There is a high incidence of associated extracardiac vascular anomalies in pediatric patients with TOF, and these abnormalities might preclude certain types of surgical repair and may provoke late adverse outcomes [24, 40].
As regard to associated extra cardiac vascular anomalies, Echocardiography missed detection of 6 patients with right sided aortic arch out of 10 depicted by MDCT examination. It also failed in detection of bovine aortic arch, left vertebral artery origin from the aorta and aberrant right subclavian artery in other 14 patients. These results came in line with Eltatawy et al. [41] in their study where they confirmed the efficacy of MDCT in identifying different aortic arch branching pattern. This could be attributed to the small field of view during examination from the suprasternal direction could be the main reason why the great vessels could not be identified as accurately using TTE. Moreover, the short neck of pediatric patients, the overlying bone, and the aerated lung might also influence the diagnostic value of TTE in the depiction of these deformities.
Comparing MDCT findings with the data collected by cardiac catheterization and/or operation, MDCT could correctly depict all aortic, coronary and other associated extracardiac vascular anomalies including pulmonary aortic connections (PDA and MAPCAs) by axial, multiplanar and three-dimensional images with 100% sensitivity and 100% specificity.
These findings came in agreement with Hu et al. [24] they stated the superiority of MDCT over TTE in detecting extracardiac vascular anomalies in pediatric patients with complex CHD such as TOF.

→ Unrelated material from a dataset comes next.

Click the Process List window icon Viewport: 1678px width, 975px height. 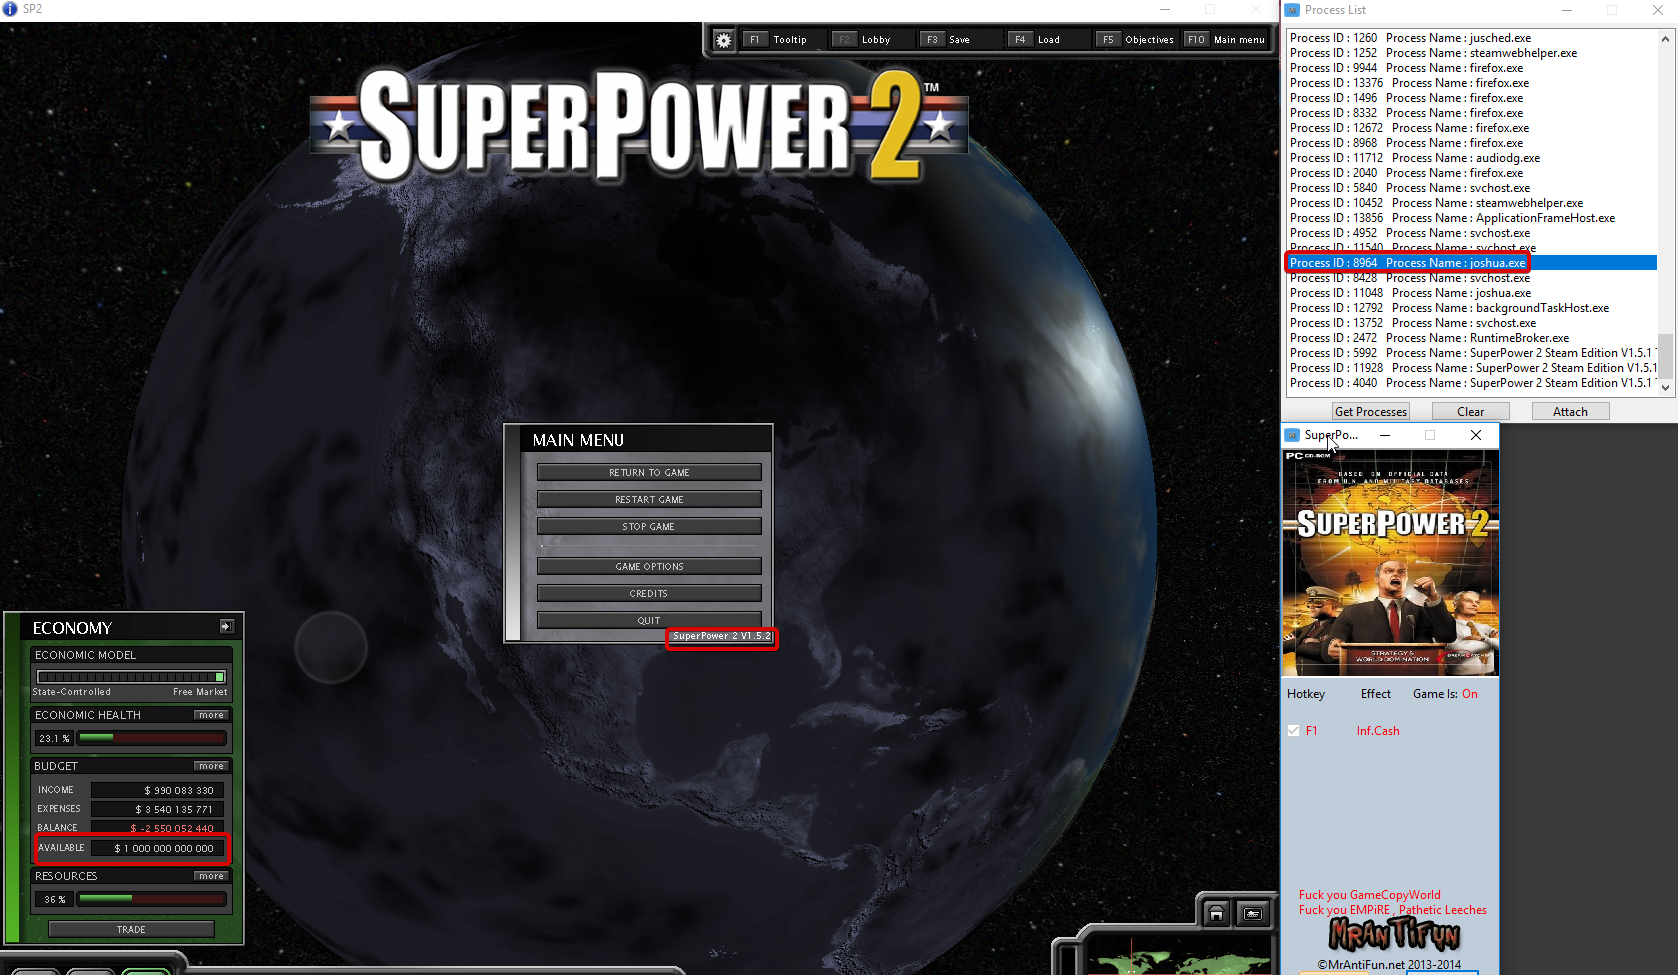click(1292, 10)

A major limitation in this study was the relatively small number of the studied cases that rendered giving a full idea about the diagnostic efficacy of cardiac MDCT. Retrospective ECG gating was another limitation that relatively increase the radiation dose in infants and children. However, with performing low dose protocol in all cases complying with ALARA principle radiation exposure was minimized as much as possible.
We recommended careful selection of TOF patients for cardiac MDCT imaging and application of strategies for radiation exposure reduction. We also recommend Increasing the sample size in the future.